* **WORK ORDER**
Every line from the top of the material through the line holding "The image size is (600, 450)." should be copied exactly, and only those lines.

* **INPUT DATA**

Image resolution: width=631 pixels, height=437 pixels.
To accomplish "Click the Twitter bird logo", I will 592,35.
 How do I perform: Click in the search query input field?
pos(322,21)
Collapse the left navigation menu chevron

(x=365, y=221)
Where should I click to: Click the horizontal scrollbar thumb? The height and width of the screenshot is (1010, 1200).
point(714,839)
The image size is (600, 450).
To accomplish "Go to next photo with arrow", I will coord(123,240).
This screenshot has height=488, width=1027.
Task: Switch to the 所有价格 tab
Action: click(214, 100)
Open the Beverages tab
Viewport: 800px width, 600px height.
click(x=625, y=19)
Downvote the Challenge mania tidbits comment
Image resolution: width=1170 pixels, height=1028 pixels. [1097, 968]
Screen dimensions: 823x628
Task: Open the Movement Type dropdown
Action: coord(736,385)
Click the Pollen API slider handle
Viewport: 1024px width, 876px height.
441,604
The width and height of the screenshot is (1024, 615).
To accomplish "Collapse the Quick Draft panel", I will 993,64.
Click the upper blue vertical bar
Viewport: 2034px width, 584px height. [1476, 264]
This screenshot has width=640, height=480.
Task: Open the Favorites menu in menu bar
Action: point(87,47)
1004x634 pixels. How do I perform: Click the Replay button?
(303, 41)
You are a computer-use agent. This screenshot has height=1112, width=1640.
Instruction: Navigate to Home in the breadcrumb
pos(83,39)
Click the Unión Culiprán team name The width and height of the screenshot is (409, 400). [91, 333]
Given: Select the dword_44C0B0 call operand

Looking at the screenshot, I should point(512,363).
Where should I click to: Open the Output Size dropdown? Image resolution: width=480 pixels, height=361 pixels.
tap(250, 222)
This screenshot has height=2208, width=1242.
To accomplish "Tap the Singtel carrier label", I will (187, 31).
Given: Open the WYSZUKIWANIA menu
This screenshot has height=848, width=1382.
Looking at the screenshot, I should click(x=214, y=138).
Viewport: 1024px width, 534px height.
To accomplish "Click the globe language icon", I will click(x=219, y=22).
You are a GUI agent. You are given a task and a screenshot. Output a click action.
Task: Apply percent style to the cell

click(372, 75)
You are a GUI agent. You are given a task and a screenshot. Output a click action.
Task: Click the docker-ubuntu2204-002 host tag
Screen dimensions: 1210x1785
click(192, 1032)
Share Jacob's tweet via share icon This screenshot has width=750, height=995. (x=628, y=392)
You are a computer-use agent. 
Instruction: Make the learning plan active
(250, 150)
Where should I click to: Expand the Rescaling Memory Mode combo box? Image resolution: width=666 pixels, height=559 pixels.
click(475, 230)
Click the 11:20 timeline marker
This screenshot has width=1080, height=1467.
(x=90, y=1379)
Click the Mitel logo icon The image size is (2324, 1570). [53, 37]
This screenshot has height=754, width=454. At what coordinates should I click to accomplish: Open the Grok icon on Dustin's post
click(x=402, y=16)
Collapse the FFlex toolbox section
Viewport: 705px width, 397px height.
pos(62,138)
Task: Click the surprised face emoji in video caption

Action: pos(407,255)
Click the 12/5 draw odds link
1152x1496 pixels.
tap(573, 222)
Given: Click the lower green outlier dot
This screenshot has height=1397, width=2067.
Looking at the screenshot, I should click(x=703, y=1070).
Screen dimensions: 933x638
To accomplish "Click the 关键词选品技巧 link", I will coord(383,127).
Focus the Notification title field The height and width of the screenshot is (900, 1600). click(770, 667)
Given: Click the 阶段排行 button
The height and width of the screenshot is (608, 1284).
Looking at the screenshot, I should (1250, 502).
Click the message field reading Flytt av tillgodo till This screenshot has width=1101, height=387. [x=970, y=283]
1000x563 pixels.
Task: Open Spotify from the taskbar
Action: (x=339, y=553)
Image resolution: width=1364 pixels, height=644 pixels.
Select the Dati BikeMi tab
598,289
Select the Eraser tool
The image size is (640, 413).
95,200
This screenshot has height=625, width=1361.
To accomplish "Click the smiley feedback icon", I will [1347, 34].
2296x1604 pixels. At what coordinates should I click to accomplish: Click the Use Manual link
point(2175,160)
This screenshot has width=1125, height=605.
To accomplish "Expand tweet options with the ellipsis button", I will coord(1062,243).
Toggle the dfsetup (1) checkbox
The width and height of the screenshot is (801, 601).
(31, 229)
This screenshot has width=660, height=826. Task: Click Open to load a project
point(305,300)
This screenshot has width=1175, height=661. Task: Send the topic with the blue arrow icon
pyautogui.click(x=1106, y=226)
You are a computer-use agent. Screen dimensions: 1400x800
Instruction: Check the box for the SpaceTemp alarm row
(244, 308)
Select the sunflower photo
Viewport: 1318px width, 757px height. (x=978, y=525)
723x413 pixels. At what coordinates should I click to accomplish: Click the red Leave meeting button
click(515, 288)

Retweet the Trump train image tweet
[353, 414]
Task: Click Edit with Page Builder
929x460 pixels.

* **FINAL ANSWER**
Image resolution: width=631 pixels, height=437 pixels.
To accomplish "Click the Twitter bird logo", I will 592,35.
 How do I perform: Click in the search query input field?
pos(322,21)
Collapse the left navigation menu chevron

(x=365, y=221)
Where should I click to: Click the horizontal scrollbar thumb? The height and width of the screenshot is (1010, 1200).
point(714,839)
The image size is (600, 450).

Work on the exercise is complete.